O’Nesha Cochran prepares for her shift as a peer-recovery counselor to those suffering from opioid addiction at the Oregon Health and Science University’s Marquam Hill campus in southwest Portland.

Citing the strict rules of conduct associated with many in-patient addiction counseling programs, Cochran says that peer support is essential to successful treatment.

“We have to teach them behavior skills. The skills I have right now, I did not receive from therapists, counselors or a treatment center. I got them from my peers,” Cochran said. “I got them from other drug addicts.”

While peer mentors are a significant part of Project IMPACTS success, Englander says that the program’s implementation of a multi-disciplinary approach has helped the successful treatment of patients. The program has served 500 individuals since it began in July 2015.

“The power is in the inter-professional nature of the team,” Englander said. “It’s not just the peers, but it’s the peers, the physicians and the social workers.”

Both Cochran and Englander say that federal, state and local resources allocated toward dealing with the opioid epidemic are insufficient. They stress the importance of creating more in-patient care options for SUD sufferers.

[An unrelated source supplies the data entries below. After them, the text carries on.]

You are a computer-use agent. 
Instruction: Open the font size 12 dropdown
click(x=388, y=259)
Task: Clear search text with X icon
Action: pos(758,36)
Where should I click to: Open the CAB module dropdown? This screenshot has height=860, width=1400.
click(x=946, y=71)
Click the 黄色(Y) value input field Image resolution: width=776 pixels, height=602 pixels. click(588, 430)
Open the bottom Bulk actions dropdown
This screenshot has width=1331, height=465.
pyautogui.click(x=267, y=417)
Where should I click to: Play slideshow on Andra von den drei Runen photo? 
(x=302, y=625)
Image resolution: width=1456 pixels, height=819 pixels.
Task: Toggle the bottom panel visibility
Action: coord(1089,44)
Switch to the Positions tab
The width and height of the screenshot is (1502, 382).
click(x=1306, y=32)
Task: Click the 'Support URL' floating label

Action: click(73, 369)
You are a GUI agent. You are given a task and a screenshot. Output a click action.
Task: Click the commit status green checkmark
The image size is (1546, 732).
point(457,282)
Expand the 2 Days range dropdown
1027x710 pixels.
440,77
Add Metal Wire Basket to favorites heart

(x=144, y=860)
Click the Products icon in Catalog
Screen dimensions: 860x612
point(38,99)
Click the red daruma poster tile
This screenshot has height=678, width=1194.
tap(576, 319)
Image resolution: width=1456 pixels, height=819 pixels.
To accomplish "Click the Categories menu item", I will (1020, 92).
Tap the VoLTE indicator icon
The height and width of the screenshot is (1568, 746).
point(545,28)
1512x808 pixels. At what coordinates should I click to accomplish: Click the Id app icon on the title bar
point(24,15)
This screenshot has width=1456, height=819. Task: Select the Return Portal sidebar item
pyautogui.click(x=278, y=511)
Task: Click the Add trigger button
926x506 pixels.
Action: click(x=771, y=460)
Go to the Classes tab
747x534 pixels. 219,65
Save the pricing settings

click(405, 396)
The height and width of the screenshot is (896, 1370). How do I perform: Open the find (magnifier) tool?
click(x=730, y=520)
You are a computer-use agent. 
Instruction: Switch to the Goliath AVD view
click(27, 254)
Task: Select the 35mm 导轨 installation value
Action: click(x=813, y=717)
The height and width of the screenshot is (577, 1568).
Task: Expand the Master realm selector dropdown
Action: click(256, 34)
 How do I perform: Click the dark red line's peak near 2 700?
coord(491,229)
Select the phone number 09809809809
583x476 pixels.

“With all of our passion and with all of our different connections, we could search for a bed for one person for a whole work day,” Cochran said. “We still may have to scrape up the money from a different agency to put them in a hotel for a couple of days, and hope and pray that they can come up with safe place to go on their own.”

Englander echoes her sentiment, and adds that in many cases, the stigma associated with receiving addiction treatments can deter patients from seeking the help that they need.

“Education is key,” Cochran said. “I wish that more people knew that addiction was a disease. I wish that more people knew that it isn’t a moral issue.”